* _Task requirements_
Every record below should be printed exactly as given.

* _Dataset records_
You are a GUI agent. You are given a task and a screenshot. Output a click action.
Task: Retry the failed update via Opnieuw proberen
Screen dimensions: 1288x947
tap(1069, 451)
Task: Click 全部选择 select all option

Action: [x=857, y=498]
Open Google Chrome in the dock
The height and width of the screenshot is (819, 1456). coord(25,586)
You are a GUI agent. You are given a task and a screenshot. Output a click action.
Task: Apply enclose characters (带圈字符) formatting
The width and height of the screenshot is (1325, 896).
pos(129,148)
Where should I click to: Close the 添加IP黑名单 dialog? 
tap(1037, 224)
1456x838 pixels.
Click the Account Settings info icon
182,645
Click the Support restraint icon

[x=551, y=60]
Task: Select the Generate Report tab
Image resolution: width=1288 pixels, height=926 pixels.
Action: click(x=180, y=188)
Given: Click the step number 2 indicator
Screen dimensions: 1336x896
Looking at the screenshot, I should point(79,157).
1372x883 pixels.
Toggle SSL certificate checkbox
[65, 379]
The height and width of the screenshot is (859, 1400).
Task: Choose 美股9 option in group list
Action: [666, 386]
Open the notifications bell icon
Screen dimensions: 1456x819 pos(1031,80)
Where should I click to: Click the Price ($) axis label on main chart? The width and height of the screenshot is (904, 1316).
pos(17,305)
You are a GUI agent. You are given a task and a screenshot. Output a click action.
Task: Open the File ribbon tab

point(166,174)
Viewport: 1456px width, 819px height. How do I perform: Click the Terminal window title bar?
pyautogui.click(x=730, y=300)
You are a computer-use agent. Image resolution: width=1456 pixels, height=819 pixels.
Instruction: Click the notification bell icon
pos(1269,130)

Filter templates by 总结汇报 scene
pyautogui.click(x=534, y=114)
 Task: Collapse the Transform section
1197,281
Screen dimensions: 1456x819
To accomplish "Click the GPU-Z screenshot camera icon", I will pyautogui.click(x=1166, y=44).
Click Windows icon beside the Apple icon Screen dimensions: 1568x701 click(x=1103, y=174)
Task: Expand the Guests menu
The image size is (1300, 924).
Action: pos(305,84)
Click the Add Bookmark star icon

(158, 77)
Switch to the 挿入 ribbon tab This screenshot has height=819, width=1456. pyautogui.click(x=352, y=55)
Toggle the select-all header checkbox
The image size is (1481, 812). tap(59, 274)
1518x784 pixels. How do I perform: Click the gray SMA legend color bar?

* _Response to the exercise_
You are a GUI agent. You are given a task and a screenshot. Output a click action.
Task: Retry the failed update via Opnieuw proberen
Screen dimensions: 1288x947
tap(1069, 451)
Task: Click 全部选择 select all option

Action: [x=857, y=498]
Open Google Chrome in the dock
The height and width of the screenshot is (819, 1456). coord(25,586)
You are a GUI agent. You are given a task and a screenshot. Output a click action.
Task: Apply enclose characters (带圈字符) formatting
The width and height of the screenshot is (1325, 896).
pos(129,148)
Where should I click to: Close the 添加IP黑名单 dialog? 
tap(1037, 224)
1456x838 pixels.
Click the Account Settings info icon
182,645
Click the Support restraint icon

[x=551, y=60]
Task: Select the Generate Report tab
Image resolution: width=1288 pixels, height=926 pixels.
Action: click(x=180, y=188)
Given: Click the step number 2 indicator
Screen dimensions: 1336x896
Looking at the screenshot, I should point(79,157).
1372x883 pixels.
Toggle SSL certificate checkbox
[65, 379]
The height and width of the screenshot is (859, 1400).
Task: Choose 美股9 option in group list
Action: [666, 386]
Open the notifications bell icon
Screen dimensions: 1456x819 pos(1031,80)
Where should I click to: Click the Price ($) axis label on main chart? The width and height of the screenshot is (904, 1316).
pos(17,305)
You are a GUI agent. You are given a task and a screenshot. Output a click action.
Task: Open the File ribbon tab

point(166,174)
Viewport: 1456px width, 819px height. How do I perform: Click the Terminal window title bar?
pyautogui.click(x=730, y=300)
You are a computer-use agent. Image resolution: width=1456 pixels, height=819 pixels.
Instruction: Click the notification bell icon
pos(1269,130)

Filter templates by 总结汇报 scene
pyautogui.click(x=534, y=114)
 Task: Collapse the Transform section
1197,281
Screen dimensions: 1456x819
To accomplish "Click the GPU-Z screenshot camera icon", I will pyautogui.click(x=1166, y=44).
Click Windows icon beside the Apple icon Screen dimensions: 1568x701 click(x=1103, y=174)
Task: Expand the Guests menu
The image size is (1300, 924).
Action: pos(305,84)
Click the Add Bookmark star icon

(158, 77)
Switch to the 挿入 ribbon tab This screenshot has height=819, width=1456. pyautogui.click(x=352, y=55)
Toggle the select-all header checkbox
The image size is (1481, 812). tap(59, 274)
1518x784 pixels. How do I perform: Click the gray SMA legend color bar?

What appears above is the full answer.